&キッチン開業顛末記 7

小さな店からみえた市場経済

開業から半年、なかなか売り上げがのびない、商品開発はもちろん、店のレイアウトや装飾、チラシの配布、SNSの活用、これまでの人脈の焼き直しなど自分ができる具体策はとってきたが、ここに至り、あることが打開のきっかけになった、それは隣の飲食店との「競争」である。

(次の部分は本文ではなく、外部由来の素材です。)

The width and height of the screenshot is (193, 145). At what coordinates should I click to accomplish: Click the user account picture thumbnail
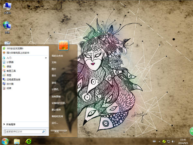point(62,45)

うちはテイクアウト専門、となりはイートインでスタイルが違うし、メニューも重ならないということでマーケット出店が許された。ところがコロナ禍で飲食店の休業要請が続くと隣はテイクアウトに力を入れるようになった、これは仕方のない、同じマーケットの一員として共存する意思は強かったので、自分の店にも影響は大きいが、困難に向かっていくオーナーさんに対して、ともに危機を切り抜ける仲間として応援する気持ちでいた。

しかし相手はそうではなかったらしい、9月に入り休業が明けると、ときにメニューが重なるようになる、うちと競るような価格設定など露骨に競争心をむき出しにしてきた。こちらは始めたばかりで売上の全くない日もある、うちの店にとってこの程度でも大きな打撃になる、商品力で負けるのなら仕方ないが、あまりに仁義を欠いたやり方には少し凹んだし、不快な思いだったが、かといって文句を言うのは筋が違う、これは当然の競争原理、受け入れよう、だが凹んでいる場合ではないと気付いた、自分も商品力を高め、販売に工夫をしようと考え実行、ああ、これが市場経済なのだ、これこそが正しい競争だ、この「競争心」が転換のきっかけになったのだ。